**Fuente**
>>

Eso es. Nosferatu, una escenita criolla transfigura la realidad inmediata bajo el prisma de la fantasía. Es Chile llevado al esperpento. La cotidianeidad con un filtro vampírico. 

“Es una película valiente, novedosa, que no se terminó nunca. Quedó como un paréntesis extrañísimo en la cinematografía de la UP. Es un registro de época también. Vale la pena mirar las calles, el entorno, las murallas, las micros”, destaca Olivares. 

Córdova va más lejos.  “Cuando vi al cura karateka me acordé de Braindead, de Peter Jackson. Me sorprendió descubrir que ya existía esa asociación en 1973. Un año después, la Hammer (productora inglesa célebre por una serie de películas de terror gótico) produjo Drácula y los siete vampiros de oro, en la que karatekas secuestran a los vampiros.  Sin proponérselo, Castellano Girón se adelantó a dos iconos del cine de terror”. 

Una larga pesadilla 

Hernán Castellano Girón solía contar que en 1959 Allen Ginsberg entró a la Facultad de Química y Farmacia de la Universidad de Chile, donde estudiaba, en busca de sicotrópicos. Caminaron por la Alameda y cruzaron algunas palabras. Se reencontraron más tarde, en 1979, en el Primer Festival Internacional de Poesía en el Lido de Ostia, en Italia, y un año después en Detroit, en la casa del célebre poeta y activista John Sinclair.   

“Estuvo con personajes gloriosos en Estados Unidos y Europa”, remarca Olivares, para quien Nosferatu, una escenita criolla es solo el apéndice de un corpus literario que incluye más de una docena de obras, desde el libro de cuentos Kraal (1965), pasando por la novela autobiográfica Calducho o las serpientes de calle Ahumada (1998) hasta Llamarada de nafta (2012) y El invernadero (2013), publicados por Editorial Cuneta. 

Hernán Castellano Girón regresó a Chile en el año 2008. Se instaló en Isla Negra, cerca de la casa de Neruda. 

“Él se asumía como un marginado”, cuenta Olivares. “Siempre se sintió como alguien que no encajaba porque no estaba dentro de los cánones. Tenía una sensibilidad poco frecuente para una época y para el cine. Ese fue su gran sueño y su frustración. Quedó con muchos guiones escritos. Calducho…, que es una gran novela, terminó en cajas de saldo. Él sentía que ese libro merecía mucho más, que debió haber tenido más repercusión, pero no la tuvo”.

<<

**Objetivos**
1. Actualiza la fuente: copia todo lo que va desde "Una larga pesadilla" hasta "activista John Sinclair." y cambia "cruzaron algunas palabras" por "intercambiaron algunas palabras".
2. Según la fuente, ¿en qué año regresó Hernán Castellano Girón a Chile?

**Información extraída**
>>

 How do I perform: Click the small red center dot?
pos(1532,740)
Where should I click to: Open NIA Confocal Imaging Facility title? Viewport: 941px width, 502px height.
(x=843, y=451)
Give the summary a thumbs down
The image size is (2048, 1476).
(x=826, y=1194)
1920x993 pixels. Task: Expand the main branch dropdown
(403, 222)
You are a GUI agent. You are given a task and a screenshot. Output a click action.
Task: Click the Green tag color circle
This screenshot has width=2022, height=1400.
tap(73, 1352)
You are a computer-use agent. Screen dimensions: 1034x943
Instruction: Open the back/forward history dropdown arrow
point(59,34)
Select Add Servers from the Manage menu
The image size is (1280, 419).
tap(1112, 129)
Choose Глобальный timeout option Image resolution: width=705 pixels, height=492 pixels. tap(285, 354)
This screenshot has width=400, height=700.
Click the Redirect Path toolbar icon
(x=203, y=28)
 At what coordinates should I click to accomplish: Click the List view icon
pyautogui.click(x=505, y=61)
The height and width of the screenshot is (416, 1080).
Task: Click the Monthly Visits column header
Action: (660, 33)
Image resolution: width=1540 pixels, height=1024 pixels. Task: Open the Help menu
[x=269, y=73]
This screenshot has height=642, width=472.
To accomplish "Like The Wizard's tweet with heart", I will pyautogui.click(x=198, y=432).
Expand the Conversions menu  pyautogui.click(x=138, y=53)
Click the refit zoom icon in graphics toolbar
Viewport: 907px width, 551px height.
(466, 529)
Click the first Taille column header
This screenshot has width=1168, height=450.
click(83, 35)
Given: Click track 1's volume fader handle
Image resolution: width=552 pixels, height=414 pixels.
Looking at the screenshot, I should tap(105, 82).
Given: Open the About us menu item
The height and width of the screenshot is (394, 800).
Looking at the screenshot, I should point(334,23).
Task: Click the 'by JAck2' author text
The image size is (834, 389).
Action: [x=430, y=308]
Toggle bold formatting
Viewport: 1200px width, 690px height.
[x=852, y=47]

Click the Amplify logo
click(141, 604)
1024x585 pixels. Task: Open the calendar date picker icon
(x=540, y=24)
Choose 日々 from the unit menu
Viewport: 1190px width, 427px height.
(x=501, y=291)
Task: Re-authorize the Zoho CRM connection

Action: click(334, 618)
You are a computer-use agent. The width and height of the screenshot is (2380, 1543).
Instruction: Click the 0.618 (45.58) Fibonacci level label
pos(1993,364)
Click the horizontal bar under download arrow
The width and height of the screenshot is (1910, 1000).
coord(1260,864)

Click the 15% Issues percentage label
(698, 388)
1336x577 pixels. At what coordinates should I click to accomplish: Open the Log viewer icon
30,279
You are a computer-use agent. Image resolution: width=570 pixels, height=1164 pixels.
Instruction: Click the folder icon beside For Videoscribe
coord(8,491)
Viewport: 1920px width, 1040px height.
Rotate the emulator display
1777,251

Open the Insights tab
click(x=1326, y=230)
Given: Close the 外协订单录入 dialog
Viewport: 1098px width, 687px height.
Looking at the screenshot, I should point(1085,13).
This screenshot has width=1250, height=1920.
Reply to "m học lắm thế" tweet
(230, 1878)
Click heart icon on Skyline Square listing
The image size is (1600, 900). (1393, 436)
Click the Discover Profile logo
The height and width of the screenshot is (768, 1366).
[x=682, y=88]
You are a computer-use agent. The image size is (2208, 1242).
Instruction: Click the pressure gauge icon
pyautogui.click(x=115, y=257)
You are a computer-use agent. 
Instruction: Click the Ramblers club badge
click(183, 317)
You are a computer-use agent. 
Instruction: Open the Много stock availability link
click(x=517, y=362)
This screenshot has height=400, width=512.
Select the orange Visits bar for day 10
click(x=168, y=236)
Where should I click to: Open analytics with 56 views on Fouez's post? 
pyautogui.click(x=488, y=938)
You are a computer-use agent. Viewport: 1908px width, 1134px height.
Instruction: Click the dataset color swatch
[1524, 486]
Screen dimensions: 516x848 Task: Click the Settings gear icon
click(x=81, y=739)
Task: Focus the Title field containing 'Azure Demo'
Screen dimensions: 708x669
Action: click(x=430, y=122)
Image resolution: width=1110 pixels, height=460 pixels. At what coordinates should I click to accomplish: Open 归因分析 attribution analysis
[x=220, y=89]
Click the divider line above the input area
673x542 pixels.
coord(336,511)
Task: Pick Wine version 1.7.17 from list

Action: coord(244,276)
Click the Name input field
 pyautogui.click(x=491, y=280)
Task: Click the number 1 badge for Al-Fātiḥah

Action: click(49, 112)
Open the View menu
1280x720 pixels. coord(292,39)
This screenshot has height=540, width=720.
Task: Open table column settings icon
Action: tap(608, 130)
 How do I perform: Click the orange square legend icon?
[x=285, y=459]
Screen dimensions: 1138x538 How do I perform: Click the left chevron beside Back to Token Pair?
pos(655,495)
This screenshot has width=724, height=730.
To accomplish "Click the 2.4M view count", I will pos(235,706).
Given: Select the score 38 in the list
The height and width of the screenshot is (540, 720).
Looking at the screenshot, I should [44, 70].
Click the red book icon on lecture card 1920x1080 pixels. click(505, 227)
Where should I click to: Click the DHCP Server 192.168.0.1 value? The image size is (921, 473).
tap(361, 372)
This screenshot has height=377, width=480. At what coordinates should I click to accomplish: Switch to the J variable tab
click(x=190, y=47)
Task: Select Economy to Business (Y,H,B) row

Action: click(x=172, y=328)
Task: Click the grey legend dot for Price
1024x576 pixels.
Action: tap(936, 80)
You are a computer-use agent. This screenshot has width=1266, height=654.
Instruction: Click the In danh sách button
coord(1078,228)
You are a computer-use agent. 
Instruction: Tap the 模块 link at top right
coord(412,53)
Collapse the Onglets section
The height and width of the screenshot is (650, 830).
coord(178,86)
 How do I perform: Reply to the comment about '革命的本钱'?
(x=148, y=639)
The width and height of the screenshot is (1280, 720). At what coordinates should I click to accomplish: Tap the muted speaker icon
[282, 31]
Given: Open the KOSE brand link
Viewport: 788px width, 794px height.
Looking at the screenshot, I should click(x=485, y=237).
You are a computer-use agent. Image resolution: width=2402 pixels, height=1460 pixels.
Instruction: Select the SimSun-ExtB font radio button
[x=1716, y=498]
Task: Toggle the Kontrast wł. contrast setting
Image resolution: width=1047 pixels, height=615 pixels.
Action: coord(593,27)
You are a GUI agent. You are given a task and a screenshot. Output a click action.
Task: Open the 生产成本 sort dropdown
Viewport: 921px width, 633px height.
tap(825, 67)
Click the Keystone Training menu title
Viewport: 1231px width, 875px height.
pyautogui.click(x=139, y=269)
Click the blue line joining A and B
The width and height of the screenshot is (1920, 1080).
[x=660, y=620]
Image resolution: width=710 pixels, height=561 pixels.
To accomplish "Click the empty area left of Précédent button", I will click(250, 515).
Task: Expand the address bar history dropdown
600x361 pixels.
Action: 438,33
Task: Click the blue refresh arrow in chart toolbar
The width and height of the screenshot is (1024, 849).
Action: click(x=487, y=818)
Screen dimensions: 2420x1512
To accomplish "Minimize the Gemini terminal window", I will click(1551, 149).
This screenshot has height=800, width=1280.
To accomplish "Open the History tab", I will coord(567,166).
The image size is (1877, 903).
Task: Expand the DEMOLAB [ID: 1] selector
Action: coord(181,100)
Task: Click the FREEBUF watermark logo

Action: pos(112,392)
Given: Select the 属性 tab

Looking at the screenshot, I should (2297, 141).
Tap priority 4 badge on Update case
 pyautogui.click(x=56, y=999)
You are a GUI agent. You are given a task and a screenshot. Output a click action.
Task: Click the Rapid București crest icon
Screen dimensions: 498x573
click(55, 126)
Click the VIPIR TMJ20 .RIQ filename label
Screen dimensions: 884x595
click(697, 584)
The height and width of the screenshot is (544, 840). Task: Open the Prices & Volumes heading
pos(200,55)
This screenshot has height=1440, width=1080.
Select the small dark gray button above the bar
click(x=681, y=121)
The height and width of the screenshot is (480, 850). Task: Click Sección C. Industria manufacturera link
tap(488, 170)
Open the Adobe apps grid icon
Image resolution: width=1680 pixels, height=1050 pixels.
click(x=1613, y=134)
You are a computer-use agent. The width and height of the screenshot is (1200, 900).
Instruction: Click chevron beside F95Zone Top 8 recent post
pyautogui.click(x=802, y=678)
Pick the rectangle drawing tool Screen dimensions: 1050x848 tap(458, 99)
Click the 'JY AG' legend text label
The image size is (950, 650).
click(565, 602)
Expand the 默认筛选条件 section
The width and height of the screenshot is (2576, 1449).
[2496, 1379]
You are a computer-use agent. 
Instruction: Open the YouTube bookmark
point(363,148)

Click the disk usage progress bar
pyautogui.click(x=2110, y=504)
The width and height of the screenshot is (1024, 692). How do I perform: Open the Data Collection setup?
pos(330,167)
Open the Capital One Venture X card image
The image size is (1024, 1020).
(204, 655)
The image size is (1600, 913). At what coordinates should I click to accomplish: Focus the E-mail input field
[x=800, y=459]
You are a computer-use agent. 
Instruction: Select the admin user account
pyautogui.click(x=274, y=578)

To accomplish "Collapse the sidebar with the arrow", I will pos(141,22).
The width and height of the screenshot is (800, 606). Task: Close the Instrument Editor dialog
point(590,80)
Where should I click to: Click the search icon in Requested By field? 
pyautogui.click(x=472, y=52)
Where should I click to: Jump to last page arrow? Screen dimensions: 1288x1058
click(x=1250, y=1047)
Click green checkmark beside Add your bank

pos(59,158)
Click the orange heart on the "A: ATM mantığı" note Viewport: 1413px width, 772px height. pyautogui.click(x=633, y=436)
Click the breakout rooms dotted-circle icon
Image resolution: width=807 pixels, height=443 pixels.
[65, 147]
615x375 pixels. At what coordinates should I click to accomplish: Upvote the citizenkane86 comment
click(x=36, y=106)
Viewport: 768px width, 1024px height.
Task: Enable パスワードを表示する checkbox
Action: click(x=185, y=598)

<<

**Resultados por tarea**
1.
Una larga pesadilla 

Hernán Castellano Girón solía contar que en 1959 Allen Ginsberg entró a la Facultad de Química y Farmacia de la Universidad de Chile, donde estudiaba, en busca de sicotrópicos. Caminaron por la Alameda y intercambiaron algunas palabras. Se reencontraron más tarde, en 1979, en el Primer Festival Internacional de Poesía en el Lido de Ostia, en Italia, y un año después en Detroit, en la casa del célebre poeta y activista John Sinclair.

2. En 2008.